Son 16 yılda hükümet, devlet oldu. Savcıyı, hakimi ben tayin ederim diyor. Devlette adalet yoktur. Yargıtay üyesi tweet atıyor. Falan kişi destekleyin diye. O yargıtay üyesi, vicdanına göre karar verebilir mi ? Vicdanı ipotekli. Bir Danıştay üyesi, üstelik kadın. Bir Cumhurbaşkanı adayını eleştiriyor. Sen hakim değilsin ki. Onurun varsa istifa edersin, gider siyaset yaparsın. Ama hakimsen tarafsız, herkese eşit mesafede olması lazım. Bunlar yok. Devleti yeniden inşa etmemiz lazım. Hukuk ve adalet üzerine. Biz millet ittifakını kurduk. Dediler ki 'Bunlar hayatta yan yana gelemez'. Demokrasi, güçler ayrılığı, medya özgürlüğü konusunda anlaşıyoruz. Elbette herkesin ayrı görüşleri var. Darbe hukukundaki yüzde 10 seçim barajını sıfırladık. Herkes kendi partisine oy vermiş olacak.Yüzde 1, yüzde 5 ile milletvekili çıkarabilecek. Eskiden barajı aşamazsan çıkaramıyordun. Darbecilerin düzenlemesine karşı çıkan biziz."

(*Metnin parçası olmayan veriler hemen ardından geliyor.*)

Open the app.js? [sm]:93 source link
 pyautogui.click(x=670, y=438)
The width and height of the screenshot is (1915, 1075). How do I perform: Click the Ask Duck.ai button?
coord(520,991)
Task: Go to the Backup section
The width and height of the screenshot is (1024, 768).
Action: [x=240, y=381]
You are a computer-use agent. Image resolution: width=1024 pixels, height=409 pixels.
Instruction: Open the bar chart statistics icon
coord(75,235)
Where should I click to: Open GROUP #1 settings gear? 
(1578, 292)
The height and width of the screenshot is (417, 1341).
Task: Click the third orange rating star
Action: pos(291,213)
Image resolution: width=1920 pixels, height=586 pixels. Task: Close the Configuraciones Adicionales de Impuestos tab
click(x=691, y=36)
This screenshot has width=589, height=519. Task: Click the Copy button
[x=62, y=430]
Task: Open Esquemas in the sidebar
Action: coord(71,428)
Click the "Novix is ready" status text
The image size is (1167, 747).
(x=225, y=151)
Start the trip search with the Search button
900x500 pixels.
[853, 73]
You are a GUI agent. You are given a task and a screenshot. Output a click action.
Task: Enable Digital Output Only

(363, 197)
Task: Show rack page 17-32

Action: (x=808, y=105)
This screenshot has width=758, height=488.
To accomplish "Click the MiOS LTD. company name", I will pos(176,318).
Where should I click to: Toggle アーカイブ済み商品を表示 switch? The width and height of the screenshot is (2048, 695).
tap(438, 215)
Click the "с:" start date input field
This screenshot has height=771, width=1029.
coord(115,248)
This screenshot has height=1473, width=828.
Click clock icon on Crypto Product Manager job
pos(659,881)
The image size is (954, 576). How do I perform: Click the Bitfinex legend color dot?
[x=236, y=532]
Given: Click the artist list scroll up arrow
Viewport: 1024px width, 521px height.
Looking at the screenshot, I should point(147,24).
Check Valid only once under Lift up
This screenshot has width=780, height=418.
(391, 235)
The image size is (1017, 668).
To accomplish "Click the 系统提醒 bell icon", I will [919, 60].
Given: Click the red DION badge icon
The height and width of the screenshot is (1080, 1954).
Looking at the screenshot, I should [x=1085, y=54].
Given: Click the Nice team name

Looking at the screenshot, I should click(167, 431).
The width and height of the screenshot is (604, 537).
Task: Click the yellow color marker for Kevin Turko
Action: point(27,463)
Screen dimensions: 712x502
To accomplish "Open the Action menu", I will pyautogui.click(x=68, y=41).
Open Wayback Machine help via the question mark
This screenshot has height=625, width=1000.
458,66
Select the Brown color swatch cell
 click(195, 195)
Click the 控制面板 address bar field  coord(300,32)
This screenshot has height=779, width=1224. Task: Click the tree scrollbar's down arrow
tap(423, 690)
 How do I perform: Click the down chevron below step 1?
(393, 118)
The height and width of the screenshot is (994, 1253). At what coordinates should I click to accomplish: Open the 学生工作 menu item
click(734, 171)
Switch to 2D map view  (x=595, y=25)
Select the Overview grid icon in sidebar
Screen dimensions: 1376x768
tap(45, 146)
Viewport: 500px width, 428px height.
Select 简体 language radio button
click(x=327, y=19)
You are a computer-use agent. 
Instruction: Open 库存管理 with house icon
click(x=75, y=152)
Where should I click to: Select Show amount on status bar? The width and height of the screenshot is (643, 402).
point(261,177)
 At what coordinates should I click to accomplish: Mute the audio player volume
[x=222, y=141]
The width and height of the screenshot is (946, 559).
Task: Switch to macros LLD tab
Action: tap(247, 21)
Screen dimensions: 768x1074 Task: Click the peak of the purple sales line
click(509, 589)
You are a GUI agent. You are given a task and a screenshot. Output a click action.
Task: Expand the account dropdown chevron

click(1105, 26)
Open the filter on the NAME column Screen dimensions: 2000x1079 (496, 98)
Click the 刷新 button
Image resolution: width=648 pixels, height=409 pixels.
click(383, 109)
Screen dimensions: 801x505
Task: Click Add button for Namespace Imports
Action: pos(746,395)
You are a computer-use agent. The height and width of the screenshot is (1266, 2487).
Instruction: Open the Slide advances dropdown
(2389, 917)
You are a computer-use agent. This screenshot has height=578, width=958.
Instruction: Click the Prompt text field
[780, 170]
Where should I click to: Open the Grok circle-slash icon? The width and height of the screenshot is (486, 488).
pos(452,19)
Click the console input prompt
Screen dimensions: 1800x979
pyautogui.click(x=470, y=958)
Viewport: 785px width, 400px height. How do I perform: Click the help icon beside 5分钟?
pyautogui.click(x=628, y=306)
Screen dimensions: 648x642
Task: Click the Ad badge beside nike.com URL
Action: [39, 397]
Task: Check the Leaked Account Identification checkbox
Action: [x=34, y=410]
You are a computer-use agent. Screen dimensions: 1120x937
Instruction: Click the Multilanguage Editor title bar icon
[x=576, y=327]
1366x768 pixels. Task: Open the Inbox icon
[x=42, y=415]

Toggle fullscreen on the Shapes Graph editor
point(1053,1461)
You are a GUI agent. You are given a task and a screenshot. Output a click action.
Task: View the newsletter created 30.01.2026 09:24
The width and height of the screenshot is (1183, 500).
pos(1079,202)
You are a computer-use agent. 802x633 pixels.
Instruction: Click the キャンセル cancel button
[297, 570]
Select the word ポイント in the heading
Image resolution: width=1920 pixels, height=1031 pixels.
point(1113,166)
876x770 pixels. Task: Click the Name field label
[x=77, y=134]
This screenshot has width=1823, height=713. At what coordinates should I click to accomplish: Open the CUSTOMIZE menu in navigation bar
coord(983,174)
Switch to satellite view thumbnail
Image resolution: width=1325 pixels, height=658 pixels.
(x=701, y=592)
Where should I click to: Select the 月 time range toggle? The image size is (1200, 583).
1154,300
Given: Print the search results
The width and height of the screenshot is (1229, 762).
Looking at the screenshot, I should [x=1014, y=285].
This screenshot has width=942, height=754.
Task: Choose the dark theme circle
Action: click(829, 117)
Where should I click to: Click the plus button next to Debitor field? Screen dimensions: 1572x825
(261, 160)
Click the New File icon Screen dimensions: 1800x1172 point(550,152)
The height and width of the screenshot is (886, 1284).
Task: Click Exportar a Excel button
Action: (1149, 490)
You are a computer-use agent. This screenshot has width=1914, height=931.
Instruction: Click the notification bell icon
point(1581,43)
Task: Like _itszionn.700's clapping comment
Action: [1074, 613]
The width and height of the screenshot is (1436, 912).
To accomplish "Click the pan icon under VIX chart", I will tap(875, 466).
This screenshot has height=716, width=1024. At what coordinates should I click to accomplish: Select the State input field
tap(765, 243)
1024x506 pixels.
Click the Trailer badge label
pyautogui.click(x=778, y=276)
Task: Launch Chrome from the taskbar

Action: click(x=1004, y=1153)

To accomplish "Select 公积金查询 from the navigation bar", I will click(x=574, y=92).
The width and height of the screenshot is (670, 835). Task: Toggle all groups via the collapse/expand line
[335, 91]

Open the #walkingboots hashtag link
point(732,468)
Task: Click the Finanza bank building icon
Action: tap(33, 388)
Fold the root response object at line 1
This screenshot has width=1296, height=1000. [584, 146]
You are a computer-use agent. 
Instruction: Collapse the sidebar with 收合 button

Kılıçdaroğlu konuşmasını, Mevlana'nın 'Kiminle dostluk ettiğinize dikkat edin. Zira bülbül güle, karga çöplüğe götürür' der sözleriyle tamamlayarak, "Bizim bülbüle ve güle ihtiyacmız var. Beraber yaşamaya, dostluğa, huzur içinde yaşamaya ihtiyacımız var. Benim gibi düşünmeyenle sofrada oturmaya, çay, kahve içmeye ihtiyacımız var. Kavgadan herkes zararlı çıkar. Gergin bir toplum olmaktan kurtulmaya ihtiyacımız var. Ele ele yürümeye ihtiyacımız var. Bunu yapabilirsek Türkiye aydınlığa çıkarabliriz. 25 Haziran'da güzel günler bizleri bekliyor" diye konuştu.
Toplantının ikinci bölümü ise basına kapalı olarak gerçekleştirildi.